# Questions per Linux Distribution
This notebook intends to show how many questions are under the tag for each linux distribution on serverfault.com.

# Step 1: get a list of programming languages
We will use the wikipedia page for [list of linux distributions](https://en.wikipedia.org/wiki/List_of_Linux_distributions) as our major source.

In [1]:
WIKIPEDIA_LIST_OF_LINUX_DISTRIBUTIONS = 'https://en.wikipedia.org/wiki/List_of_Linux_distributions'

import requests
from bs4 import BeautifulSoup

with requests.get(WIKIPEDIA_LIST_OF_LINUX_DISTRIBUTIONS) as r:
    distro_list_soup = BeautifulSoup(r.text, 'html.parser')

Next, we scrape for names of linux distributions.

In [2]:
import re

table_rows = distro_list_soup.find_all('tr')

linux_distros = []

for tr in table_rows:
    td = tr.find('td')
    if(td != None):
        a = td.find('a')
        if(a != None and a.text != ''):
            linux_distros.append(a.text)
            
for i in range(len(linux_distros)):
    linux_distros[i] = linux_distros[i].strip()
    
for i in range(len(linux_distros)):
    linux_distros[i] = linux_distros[i].replace(' ', '-')

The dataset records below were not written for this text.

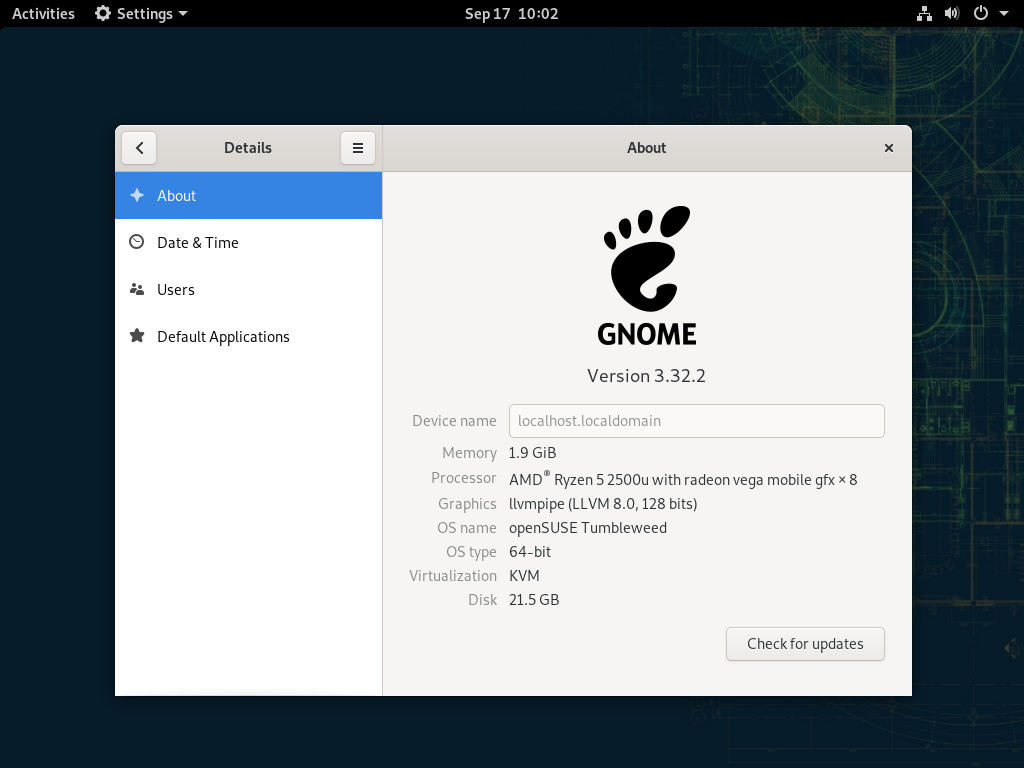This screenshot has height=768, width=1024.
Task: Click the star icon for Default Applications
Action: coord(136,336)
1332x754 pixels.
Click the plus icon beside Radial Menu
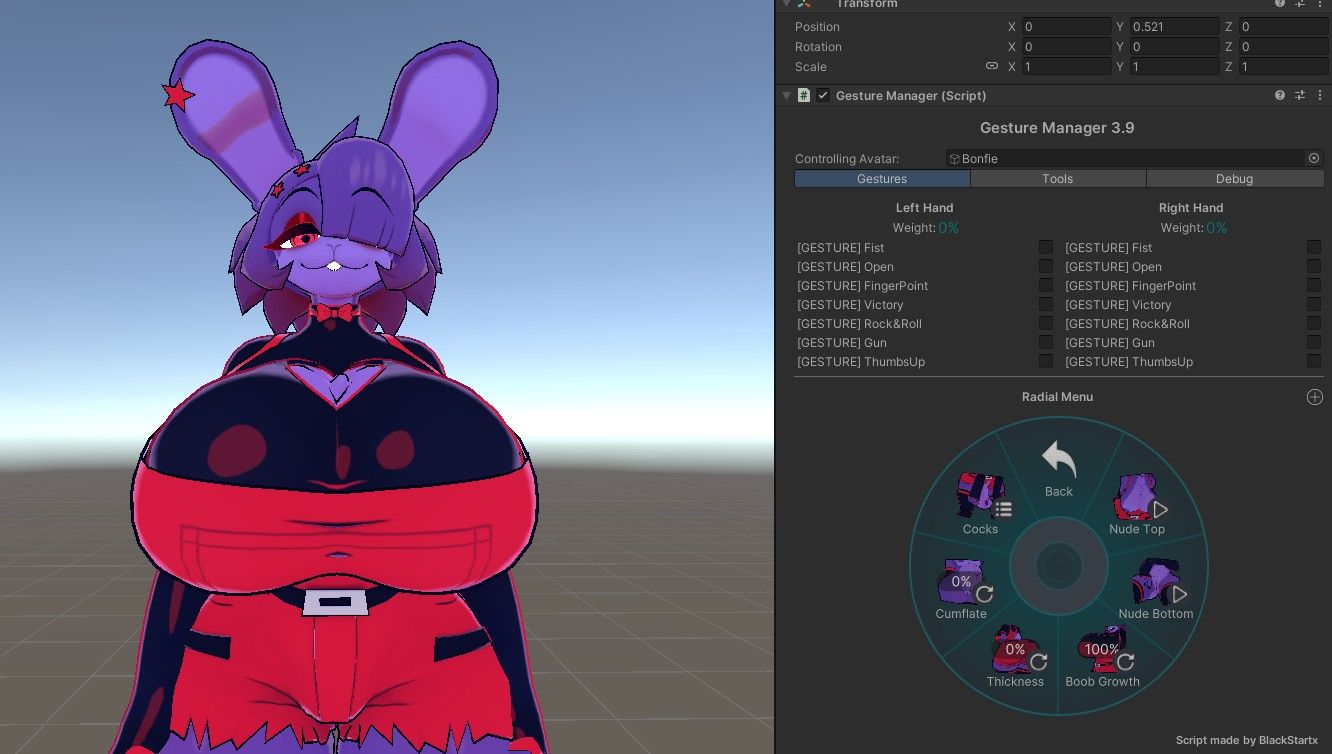1314,397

for i in range(len(linux_distros)):
    linux_distros[i] = linux_distros[i].lower()

# manually replacing a couple things that serverfault treats differently
linux_distros[linux_distros.index('red-hat-linux')] = 'redhat'

# Step 2: query serverfault for the number of questions having each tag

In [3]:
import time

SERVERFAULT_TAG_SEARCH_URL_BASE = 'https://serverfault.com/questions/tagged/'

# simple class to hold data
class Distro:
    tag = ''
    num_questions = 0
    description = ''
    
    def __init__(self, tag, num_questions, description):
        self.tag = tag
        self.num_questions = num_questions
        self.description = description.strip()
        
    def __str__(self):
        return '{:20} {:10d} {:60.60}...'.format(self.tag, self.num_questions, self.description)
        
# regular expression for getting number from questions
re_num_questions = re.compile(r'(\d+,?)+' , re.MULTILINE)

linux_distro_stats = []
ld = 'ubuntasdfu'

for ld in linux_distros:
    # stack exchange throttles all IP addresses sending more than 30 requests per second.
    # Therefore, we will wait 100 milliseconds between each request to be well within this
    # limit.
    
    time.sleep(0.1)
    
    with requests.get(SERVERFAULT_TAG_SEARCH_URL_BASE + ld) as r:
        if r.ok:
            ### create soup from webpage
            serverfault_soup = BeautifulSoup(r.text, 'html.parser')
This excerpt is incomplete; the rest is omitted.